HMRC_trust_registration_service_TRS

Press release: Bigger burdens ahead for many trustees

2 March, 2020

In its response1 to a Government consultation, the ATT welcomes confirmation in the consultation document that jointly held property and some insurance policies will be out of scope of the expansion of the UK register of trusts. But the ATT is concerned that other provisions remain too wide and will place unreasonable burdens on trustees.

Under current anti-money laundering regulations, the UK maintains a register of trusts which pay certain UK taxes. The register contains details of the key individuals involved in each reported trust, and includes details of those who set up a trust, those who run a trust and those who may benefit from a trust.

But by 10 March 2022, the UK is required to implement an EU Directive which will require all UK trusts2 to register on the UK register of trusts - regardless of whether they have UK tax liabilities - unless they fall within certain narrowly defined exclusions.

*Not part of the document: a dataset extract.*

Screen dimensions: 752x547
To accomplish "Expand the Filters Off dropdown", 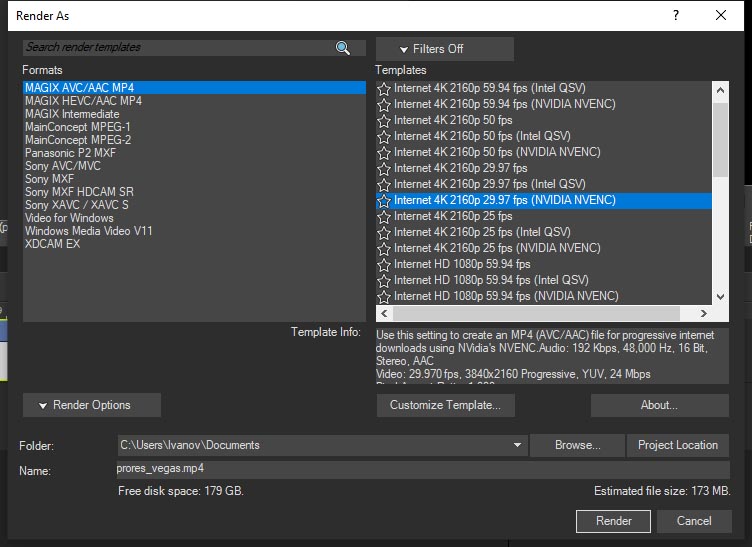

This is a challenge for the UK because trusts can arise in many day-to-day financial arrangements – and the new rules could increase the number of registrations from around 200,000 existing registrations into the millions.

HMRC and the Treasury are consulting jointly on which trusts can be considered to be outside the scope of the EU Directive to register – either because they are at low risk for money laundering or because information about the trust is held elsewhere.  

Jeremy Coker, President of the ATT, said:

“We welcome the confirmation that joint held property will be outside the scope of registration. All jointly held property is effectively considered to be held in trust under UK law and without this exclusion anyone owning a home jointly with a spouse, partner or friend could have been required to register their ownership details on the Trust Register, as well as on the Land Register. This would have been a horrendous and easy to overlook burden on homeowners.

“We are pleased to see that insurance policies which pay out on the death or terminal illness of the insured and which have been placed in a trust will be out of scope. Many people with such policies may not appreciate that these policies are held in trust in the first place. Registration would have been exceedingly difficult to enforce.

“The rules still leave a lot of trusts potentially in scope, including family trusts which may have no liquid assets or are effectively dormant, trusts with very small asset values and insurance policies which do not meet the exclusion conditions. We think that more of these trusts should be excluded for the sake of simplicity and proportionality.”

When the legislation has been finalised, the next concern is how to inform all those potentially affected.

Jeremy Coker continued:

“Communicating these changes is going to be very challenging as trusts can easily be overlooked or forgotten until, say, a death or a property sale. HMRC must publish clear guidance which sets out which situations are intended to be in scope and what will be out of scope. Such guidance will be essential for trustees who cannot access funds from the trust in order to pay for advice.”


Notes for editors

  1. The technical requirements are for all UK express trusts and some non-EU resident express trusts to be registered on the UK Trust Register. An express trust is broadly one which has arisen under the clear intention of the settlor – for example a trust created by a will or in life, so excludes certain trusts that arise automatically by operation of law.
  2. The objective of 5MLD is to ensure that the UK’s anti-money laundering and counter terrorist financing regime is up-to-date, effective and proportionate by increasing transparency in a number of different areas, including trusts. The UK is implementing 5MLD as EU members were required to transpose the provisions into their national law by 10 January 2020 which was before the UK left the EU.